A Hacker's Guide to Minkowski Spacetime

March ?, 2020. Stuff


  1. The parable of the surveyors
    1. Rotating rulers
    2. Trip-planning
    3. Over the mountains
  2. The surveyors of spacetime
    1. Einstein’s outrageous proposal
    2. Spacetime rotations
    3. Turning rulers into clocks
    4. The Twin Paradox

1. The parable of the surveyors

I like to imagine that, a thousand years before Pythagoras, Mesopotamian surveyors trying to measure out parcels of land discovered a curious fact. For two measuring sticks at right angles, and measurements $\Delta x$ and $\Delta y$ as shown below, they found that a particular combination $\Delta x^2 + \Delta y^2$ never changed, however they oriented their sticks. In other words,

Wherever you place your rulers, $\Delta x^2 + \Delta y^2$ is the same.

This quantity is naturally interpreted as length squared:

\[d^2 = \Delta x^2 + \Delta y^2,\]

so the surveyor’s have discovered that length is preserved when we move our system of measuring sticks. This is an empirical rather than a mathematical fact! This may be surprising, given that Pythagoras’ theorem, $a^2 + b^2 = c^2$, is perhaps the one mathematical fact that everyone knows! And indeed, you can prove it mathematically.

But this proof only works on a flat, two-dimensional plane. So really, we should view the empirical observation that $\Delta x^2 + \Delta y^2$ is invariant as evidence that, to good approximation, the surface of the earth is a flat plane.

1.1. Rotating rulers

Our two surveyors now measure the same length of fence, but with differently-oriented measuring sticks. For simplicity, let’s assume that the stick systems are identical, and all meet at a point, as well with one end of the fence.

▸ **GIVEN ENTRIES**

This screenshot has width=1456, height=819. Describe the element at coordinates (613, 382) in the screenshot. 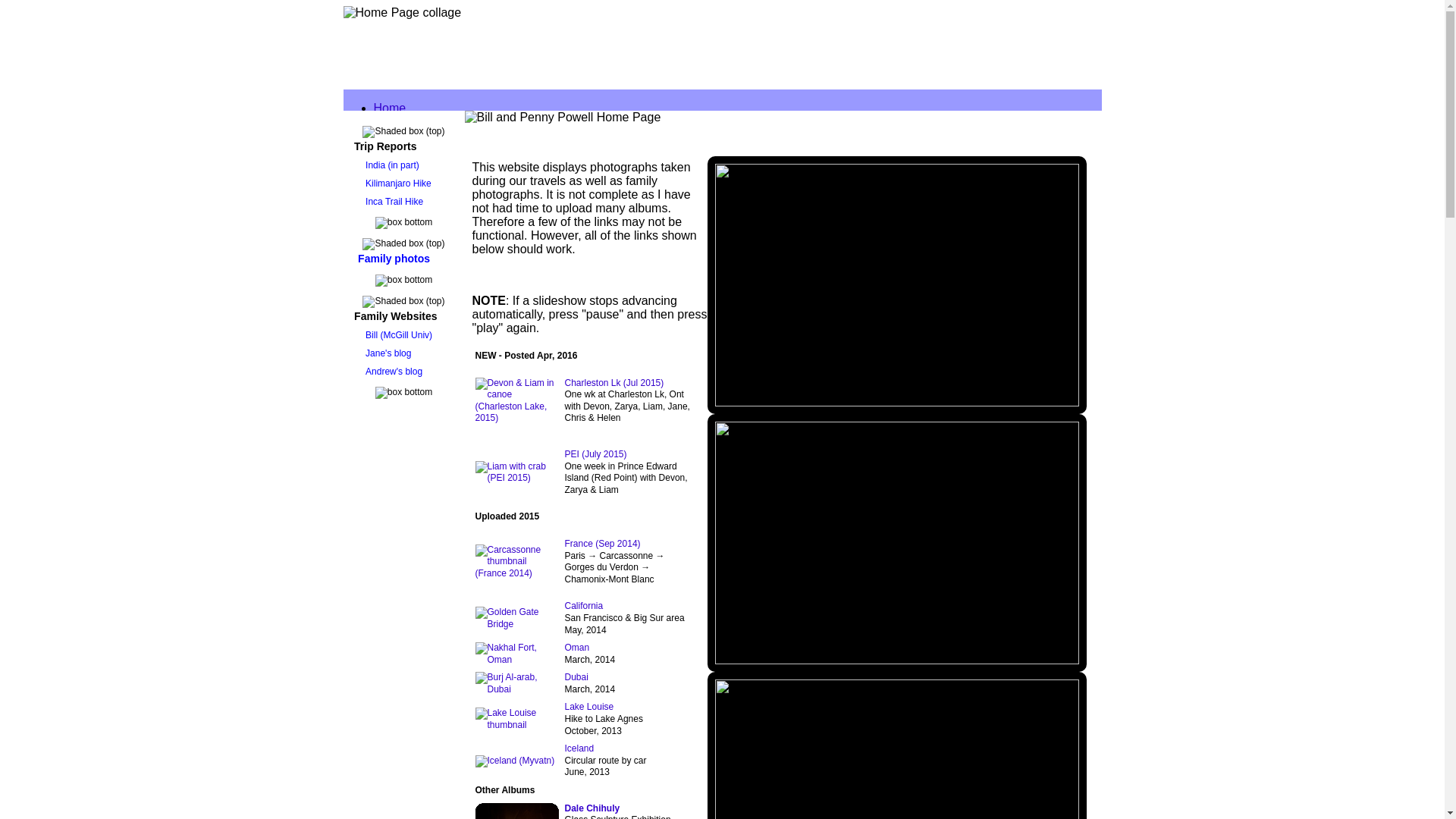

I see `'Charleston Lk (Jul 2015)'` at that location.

--

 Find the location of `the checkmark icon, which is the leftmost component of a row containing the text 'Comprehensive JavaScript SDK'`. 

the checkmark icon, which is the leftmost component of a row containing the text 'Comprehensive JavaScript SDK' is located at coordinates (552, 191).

▸ **TASK GOAL**
Substitute "experimental" for "empirical" in the passage of the Minkowski spacetime guide that starts with the words containing "so the surveyor’s" and finishes with "a flat plane.", and write out that passage.

▸ **IN RESPONSE**
so the surveyor’s have discovered that length is preserved when we move our system of measuring sticks. This is an experimental rather than a mathematical fact! This may be surprising, given that Pythagoras’ theorem, $a^2 + b^2 = c^2$, is perhaps the one mathematical fact that everyone knows! And indeed, you can prove it mathematically.

But this proof only works on a flat, two-dimensional plane. So really, we should view the experimental observation that $\Delta x^2 + \Delta y^2$ is invariant as evidence that, to good approximation, the surface of the earth is a flat plane.